Current therapy for human immunodeficiency virus (HIV-1) infection relies primarily on the administration of anti-retroviral nucleoside analogues, either alone or in combination with HIV-protease inhibitors. Although these drugs have a clinical benefit, continuous therapy with the drugs leads to drug-resistant strains of the virus. Recently, significant progress has been made towards the development of natural and synthetic agents that can directly inhibit HIV-1 replication or its essential enzymes. We previously reported on the pharmacological cyclin-dependent kinase inhibitor (PCI) r-roscovitine as a potential inhibitor of HIV-1 replication. PCIs are among the most promising novel antiviral agents to emerge over the past few years. Potent activity on viral replication combined with proliferation inhibition without the emergence of resistant viruses, which are normally observed in HAART patients; make PCIs ideal candidates for HIV-1 inhibition.
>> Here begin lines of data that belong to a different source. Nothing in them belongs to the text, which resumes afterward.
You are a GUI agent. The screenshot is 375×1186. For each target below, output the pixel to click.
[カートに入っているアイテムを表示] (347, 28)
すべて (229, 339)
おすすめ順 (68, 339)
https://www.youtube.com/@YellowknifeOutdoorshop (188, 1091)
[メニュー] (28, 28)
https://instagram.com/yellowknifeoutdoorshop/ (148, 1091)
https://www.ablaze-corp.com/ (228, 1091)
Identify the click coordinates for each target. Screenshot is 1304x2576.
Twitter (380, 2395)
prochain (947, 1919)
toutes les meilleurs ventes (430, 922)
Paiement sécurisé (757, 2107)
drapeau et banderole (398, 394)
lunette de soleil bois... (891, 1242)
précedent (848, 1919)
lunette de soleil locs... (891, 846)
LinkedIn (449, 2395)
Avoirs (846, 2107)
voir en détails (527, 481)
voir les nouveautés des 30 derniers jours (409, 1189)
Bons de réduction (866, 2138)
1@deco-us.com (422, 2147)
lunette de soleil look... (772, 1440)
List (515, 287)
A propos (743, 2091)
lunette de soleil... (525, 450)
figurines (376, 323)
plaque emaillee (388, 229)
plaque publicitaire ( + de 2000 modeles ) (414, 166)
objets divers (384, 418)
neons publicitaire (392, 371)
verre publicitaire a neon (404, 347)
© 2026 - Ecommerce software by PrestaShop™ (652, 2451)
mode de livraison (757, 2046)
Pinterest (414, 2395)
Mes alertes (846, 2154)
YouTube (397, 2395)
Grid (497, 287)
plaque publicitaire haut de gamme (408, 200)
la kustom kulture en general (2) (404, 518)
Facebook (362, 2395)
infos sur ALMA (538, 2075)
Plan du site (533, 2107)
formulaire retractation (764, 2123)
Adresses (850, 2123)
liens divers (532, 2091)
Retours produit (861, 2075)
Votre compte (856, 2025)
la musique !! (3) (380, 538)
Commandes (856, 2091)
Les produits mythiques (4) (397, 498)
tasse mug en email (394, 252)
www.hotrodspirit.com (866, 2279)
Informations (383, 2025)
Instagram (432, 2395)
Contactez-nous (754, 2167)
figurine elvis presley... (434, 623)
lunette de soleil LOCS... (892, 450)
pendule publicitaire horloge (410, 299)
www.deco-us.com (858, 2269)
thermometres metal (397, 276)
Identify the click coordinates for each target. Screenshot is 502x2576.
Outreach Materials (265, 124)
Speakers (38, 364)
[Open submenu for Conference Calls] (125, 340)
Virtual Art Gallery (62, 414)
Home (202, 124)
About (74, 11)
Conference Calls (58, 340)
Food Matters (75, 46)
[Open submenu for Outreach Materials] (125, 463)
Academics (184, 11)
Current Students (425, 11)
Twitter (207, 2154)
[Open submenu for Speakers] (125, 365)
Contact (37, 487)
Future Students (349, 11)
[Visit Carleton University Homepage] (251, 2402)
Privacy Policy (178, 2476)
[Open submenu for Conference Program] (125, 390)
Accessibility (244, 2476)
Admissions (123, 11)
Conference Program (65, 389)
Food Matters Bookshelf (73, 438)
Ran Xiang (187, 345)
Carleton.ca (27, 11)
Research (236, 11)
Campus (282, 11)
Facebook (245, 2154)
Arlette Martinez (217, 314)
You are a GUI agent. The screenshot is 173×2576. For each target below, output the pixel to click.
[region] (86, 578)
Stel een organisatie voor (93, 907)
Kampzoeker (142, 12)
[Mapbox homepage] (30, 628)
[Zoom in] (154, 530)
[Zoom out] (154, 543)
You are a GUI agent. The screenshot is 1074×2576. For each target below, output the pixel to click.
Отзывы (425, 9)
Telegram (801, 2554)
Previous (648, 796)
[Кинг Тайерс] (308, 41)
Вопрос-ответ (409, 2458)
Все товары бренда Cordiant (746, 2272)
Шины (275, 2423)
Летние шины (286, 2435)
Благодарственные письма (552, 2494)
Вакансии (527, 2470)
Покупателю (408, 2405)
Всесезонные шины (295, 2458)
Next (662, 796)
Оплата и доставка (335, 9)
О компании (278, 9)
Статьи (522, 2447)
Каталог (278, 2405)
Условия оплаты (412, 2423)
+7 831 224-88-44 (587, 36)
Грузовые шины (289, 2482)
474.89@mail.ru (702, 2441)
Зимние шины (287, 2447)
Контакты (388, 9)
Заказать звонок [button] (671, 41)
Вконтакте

To this end we evaluated twenty four cdk inhibitors for their effect on HIV-1 replication in vitro. Screening of these compounds identified alsterpaullone as the most potent inhibitor of HIV-1 with activity at 150 nM. We found that alsterpaullone effectively inhibits cdk2 activity in HIV-1 infected cells with a low IC50 compared to control uninfected cells. The effects of alsterpaullone were associated with suppression of cdk2 and cyclin expression. Combining both alsterpaullone and r-roscovitine (cyc202) in treatment exhibited even stronger inhibitory activities in HIV-1 infected PBMCs.